Além d'As Meninas, uma mãe errante e... Clarisse Abujamra brilhante!

Como em qualquer transporte de um livro para o teatro, há uma traição em As Meninas. Permanecem as três moças, o cerne do clássico de Lygia Fagundes Telles. Porém, nesta adaptação escrita por Maria Adelaide Amaral e dirigida por Yara de Novaes, há mais luzes sobre uma quarta personagem: a errante mãe, que a atriz Clarisse Abujamra vive com baita acerto. Bem vinda traição!

Tensões e incertezas são bem levadas por Luciana Brites, Silvia Lourenço e Clarissa Rockenbach, respectivamente a modelo viciada em drogas, a ativista política e a boa aluna, que vivem num pensionato durante o período mais brabo do regime militar, a virada dos anos 60 para os 70. Somam-se as já citadas, Tuna Dewk veste a freira, que teme ver um Brasil comunista, e Júlio Machado sustenta três personagens: é namorado de uma, amante de outra e o apaixonado pela virgem.

Como fiel retrato desta conturbação, o cenário é escuro, com cadeiras pretas nas laterais, que servem às personagens extremadas. O raio de claridade são as cadeiras brancas, coerentemente no centro do palco, onde a certinha atua como ponto de equilíbrio.

Mas eu destacava Clarisse Abujamra, o brilhante de As Meninas. Ela é viúva que banca os caprichos de um garotão, incluindo uma agência de propaganda. Os lamentos da madame vêm como um solo cômico-dramático que escancara o ridículo da personagem sem impedir que o público a olhe com compreensão. Olhar, aliás, que o romance de Lygia pede o tempo todo. E que, no palco, é bem respeitado.

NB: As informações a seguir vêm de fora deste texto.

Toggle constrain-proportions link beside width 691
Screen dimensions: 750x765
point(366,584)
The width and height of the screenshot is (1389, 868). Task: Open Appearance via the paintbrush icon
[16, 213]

As Meninas tem sua última sessão nesta quarta (24) no SESC da Esquina (Visconde do Rio Branco, 969). Ingressos a R$ 45 e R$ 22,50.

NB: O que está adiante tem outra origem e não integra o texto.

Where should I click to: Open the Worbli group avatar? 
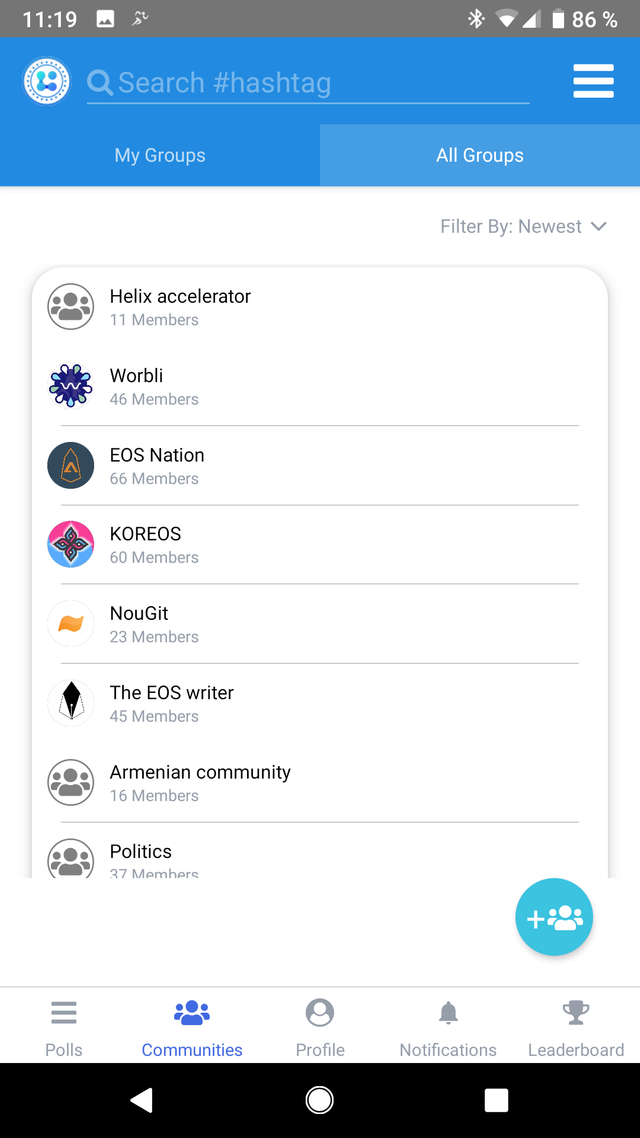click(70, 386)
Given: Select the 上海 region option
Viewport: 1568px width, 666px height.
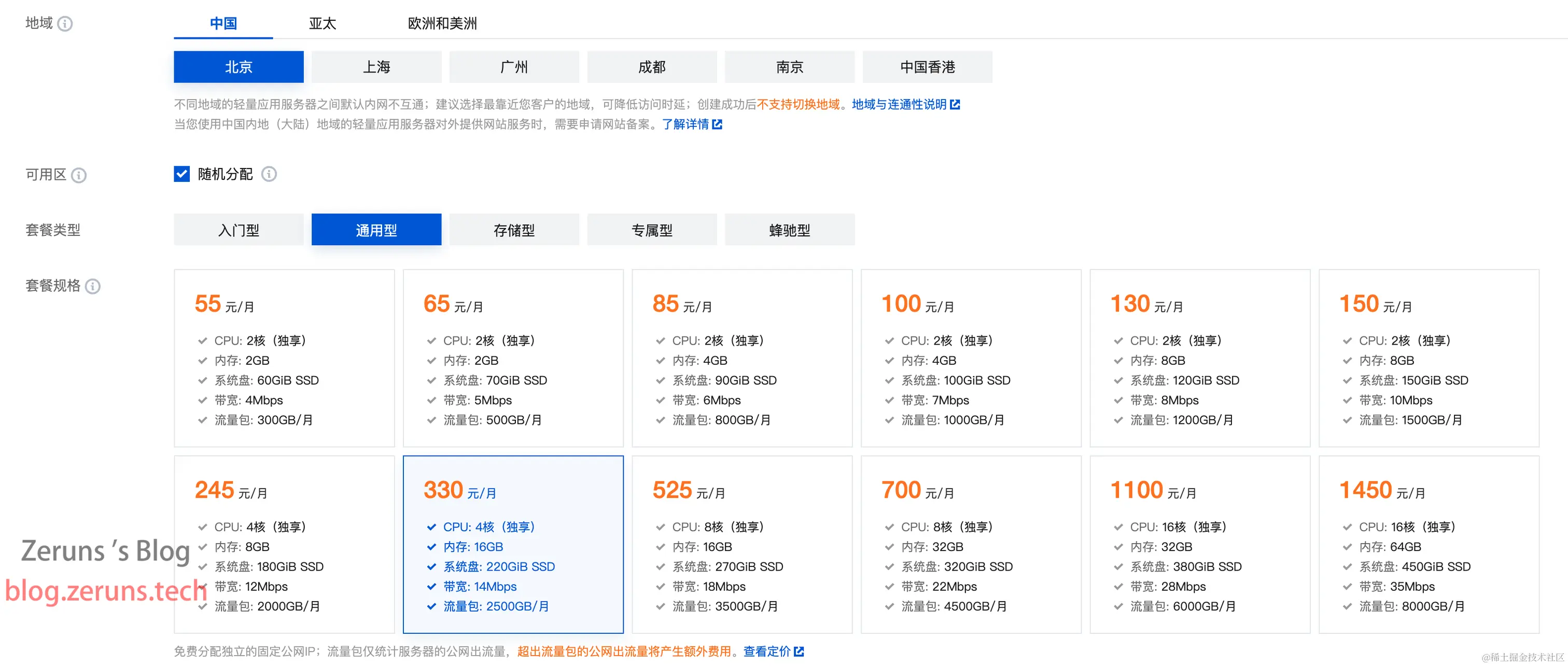Looking at the screenshot, I should (376, 67).
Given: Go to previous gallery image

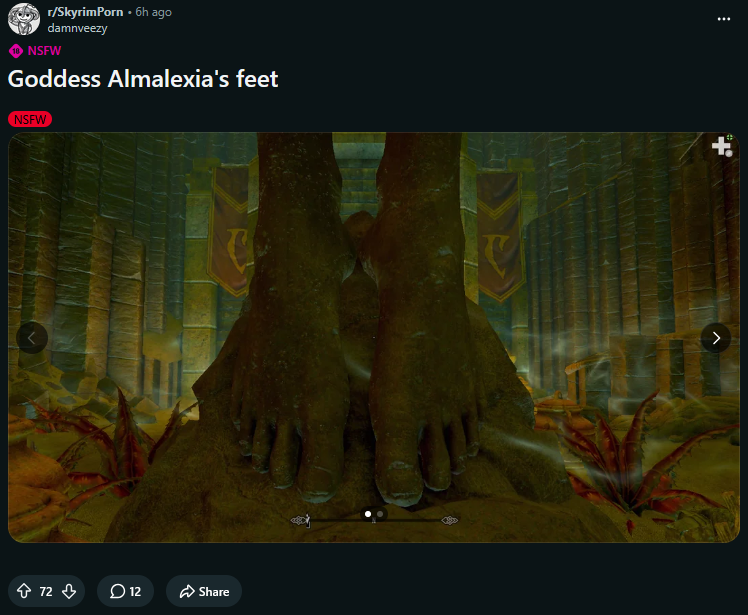Looking at the screenshot, I should pyautogui.click(x=32, y=338).
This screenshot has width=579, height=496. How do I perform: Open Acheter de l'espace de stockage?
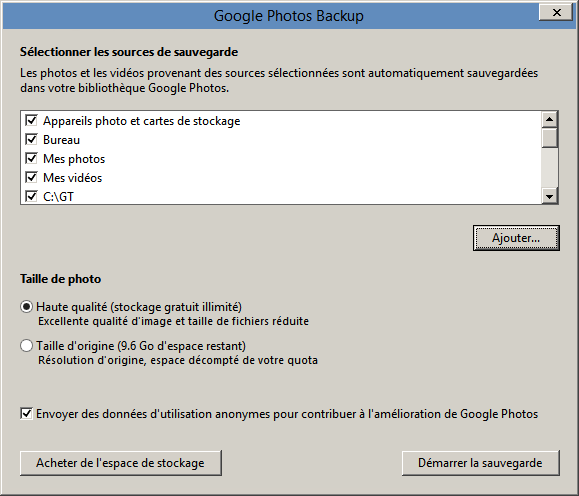point(121,463)
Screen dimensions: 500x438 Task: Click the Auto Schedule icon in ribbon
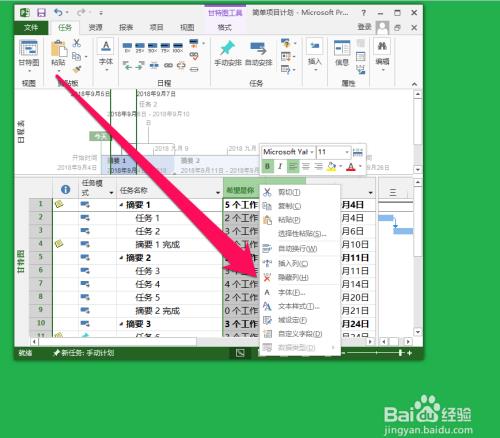[x=258, y=48]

terça-feira, 23 de março de 2010

O carisma de Ary Coslov no sarcástico Produto

Cineasta propõe roteiro à bela atriz, que ele considera de segunda linha. Assim começa e termina Produto, texto do inglês Mark Ravenhill, interpretado por Ary Coslov e Gabriela Munhoz, sob direção de Marcelo Aquino. Não há muito o que falar, mas há muito para rir nesta comédia.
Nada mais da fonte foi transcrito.